── Text extract ──

# Scared to squat



## BrokenBack (Nov 12, 2006)

Its been along time since i have trained legs, i have been cycling 15 miles a day now back and fro to work everyday, for the last 6 weeks , with min pain in my back . So tonight is the night i train legs again, just dont wanna fuk it up by going to heavy and be laid off for another 6 months.

So ive chosen the quietest night in the gym to do it lol as im sure i'll only be able to manage 10kg each side for my squat and dont wanna be laughed out the gym lol

I think i may have to get someone to check my form , and start from scratch again.

Or do you guys think i should stick to leg ext etc ????


----------



## Nelson (Mar 22, 2009)

I'd suggest starting with the bar and warm up well. Go easy, don't let your ego mess you up...!!!


----------



## T.F. (Aug 28, 2008)

Sound advice above, i'd stick with that. Also, if there's someone experienced around i'd have them check your form, you can't afford to mess with your back. Form is key in all exercises but completely vital when squatting/deadlifting.


----------



## fxleisure (Apr 15, 2008)

Mate, if your that concerned why not leave the squats for a week or two? Youve had a long time off, why not try the hack squat and leg press until you feel comfortable with the movement again?


----------



## the bulldog (Oct 30, 2008)

take it slow with good form reps not weight for a few months,i broke my spine in 2 places and pelvis in 7,told id be in a chair in 10 years that was in 88 i squatted 1020 lbs in november so no barriers


----------



## BrokenBack (Nov 12, 2006)

Cheers for all the replies guys and Bulldog you had given me alot of inspiration. I need to start soon tho as my top half is far bigger than my chicken legs lol i think the hardest thing will be my ego sadly


----------



## rs007 (May 28, 2007)

Squats are a great excersise and I love them myself - but contrary to popular myth they arent essential for big legs - plenty a massive set of wheels has been built without a squat rack in sight.

All I am saying is if you are at risk of doing your back more damage or setting yourself back again, I would miss them - or at least wait a good bit longer before going for it.

But if you are insistent on doing it, the only sensible way is as has already been suggested - slow, steady and get the form bang on, and make sure you are totally confident before upping the wieght - and even then do it in small steps. And get a good spotter...


----------



## Frijiman (Nov 23, 2007)

RS2007 said:


> Squats are a great excersise and I love them myself - but contrary to popular myth they arent essential for big legs - plenty a massive set of wheels has been built without a squat rack in sight.
> 
> All I am saying is if you are at risk of doing your back more damage or setting yourself back again, I would miss them - or at least wait a good bit longer before going for it.
> 
> But if you are insistent on doing it, the only sensible way is as has already been suggested - slow, steady and get the form bang on, and make sure you are totally confident before upping the wieght - and even then do it in small steps. And get a good spotter...


 What other exercise would you suggest for big legs?


----------



## fxleisure (Apr 15, 2008)

Didnt I hear somewhere that Dorian wasn't a massive squat fan or am being a complete tit?


----------



## PRL (Jul 5, 2006)

Good advice from Nelson and RS mate.

As most people know I don't and can't squat, hasn't stopped me getting my quads up past 30".

Leg press

Hack squats

Leg Extensions

Sissy Squats

All the exercises I ever needed. I put a lot of emphasis on my feeting position.

───

Problems and tasks ▸
• 1. Say whether each statement below agrees with the forum thread on squatting, answering yes or no and quoting the deciding words: (a) BrokenBack has been cycling to work for the last 6 weeks; (b) Nelson suggests beginning with leg extensions; (c) PRL says he squats regularly.
• 2. Copy the forum thread on squatting from "I think i may" to "mess you up...!!!", substituting "stretch" for "warm up".

── Records supplied ──

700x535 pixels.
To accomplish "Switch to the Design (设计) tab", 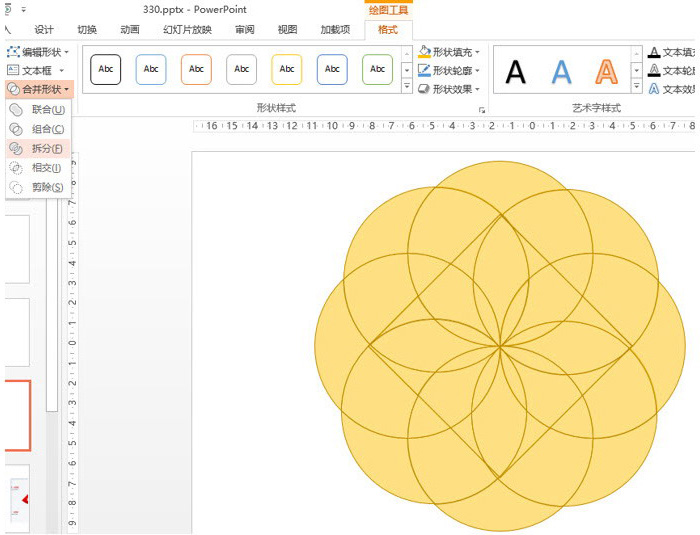I will click(44, 30).
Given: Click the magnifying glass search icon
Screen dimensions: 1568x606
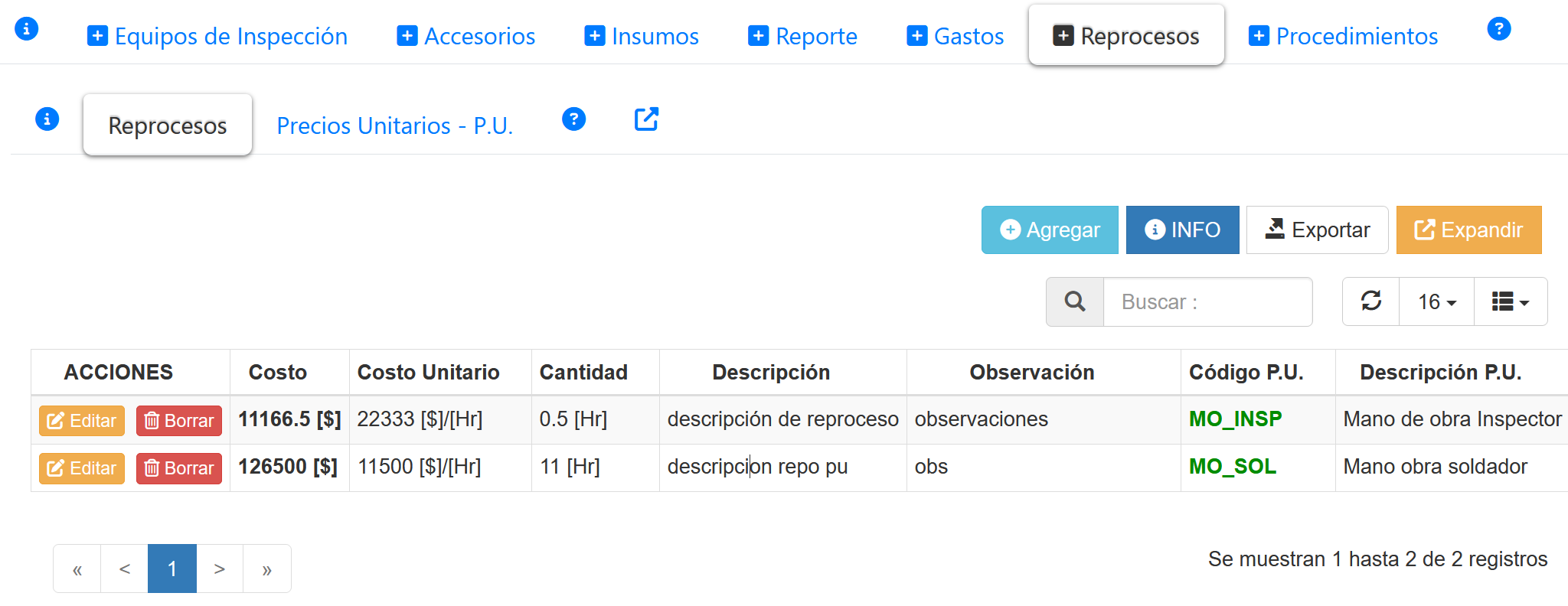Looking at the screenshot, I should tap(1075, 302).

───

Worked solutions ▸
• 1.
(a) Yes: "i have been cycling 15 miles a day now back and fro to work everyday, for the last 6 weeks"
(b) No: "I'd suggest starting with the bar and warm up well."
(c) No: "As most people know I don't and can't squat"

• 2.
I think i may have to get someone to check my form , and start from scratch again.

Or do you guys think i should stick to leg ext etc ????


----------



## Nelson (Mar 22, 2009)

I'd suggest starting with the bar and stretch well. Go easy, don't let your ego mess you up...!!!